Description of the task: From the article on the Brooklyn Nets' medical and performance staff below, write out word for word the text between "And might he, and" and "in the Times.", inclusive.

Passage to read below:

And might he, and others, be looking for a better standard of care? Could the Nets decision to prioritize performance be an advantage in their pursuit of the player who is, when healthy, the game’s best? As Brian Lewis, Marc Stein and Stefan Bondy have all written recently, Brooklyn’s combined medical/performance staff is seen as among the league’s best ... and it’s increasingly a big deal.

“In the Nets’ dream scenario, [Kyrie] Irving not only signs on but persuades his good friend Durant to join him and to entrust his rehabilitation to the considerable medical staff that the Nets have assembled,” wrote Stein in the Times.

Indeed, the Nets have assembled a big —and talented— staff to handle both aspects of keeping players healthy ... and in the case of older players, helping them to fend off Father Time. The performance team is there to “prehab,” in one Nets insider’s words and the medical team is there to assess and repair what’s broken ... or strained or sprained. It also helps that the Hospital for Special Surgery, generally seen as America’s, if not the world’s, top orthopedics hospital, is the team’s official hospital.

Jared Dudley, who swears by the Nets performance team, joked that there must be 30 staffers devoted to keeping players in tip-top shape, adding that when he strained his calf in the playoffs, he learned the Nets had a “calf guy” to get him back into game shape.

As Bondy notes, all of it is a big part of their pitch to free agents, not just Durant.

End of Passage to read.
Entries provided below:

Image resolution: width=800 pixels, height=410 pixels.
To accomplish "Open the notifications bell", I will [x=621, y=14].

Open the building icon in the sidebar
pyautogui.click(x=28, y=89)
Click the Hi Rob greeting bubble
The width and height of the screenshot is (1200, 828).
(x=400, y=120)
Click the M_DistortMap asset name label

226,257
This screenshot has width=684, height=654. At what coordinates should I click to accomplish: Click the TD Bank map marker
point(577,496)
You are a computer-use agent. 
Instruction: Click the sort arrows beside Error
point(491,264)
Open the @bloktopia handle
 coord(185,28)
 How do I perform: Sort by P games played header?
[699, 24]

End of Entries provided.

Result for this task:
And might he, and others, be looking for a better standard of care? Could the Nets decision to prioritize performance be an advantage in their pursuit of the player who is, when healthy, the game’s best? As Brian Lewis, Marc Stein and Stefan Bondy have all written recently, Brooklyn’s combined medical/performance staff is seen as among the league’s best ... and it’s increasingly a big deal.

“In the Nets’ dream scenario, [Kyrie] Irving not only signs on but persuades his good friend Durant to join him and to entrust his rehabilitation to the considerable medical staff that the Nets have assembled,” wrote Stein in the Times.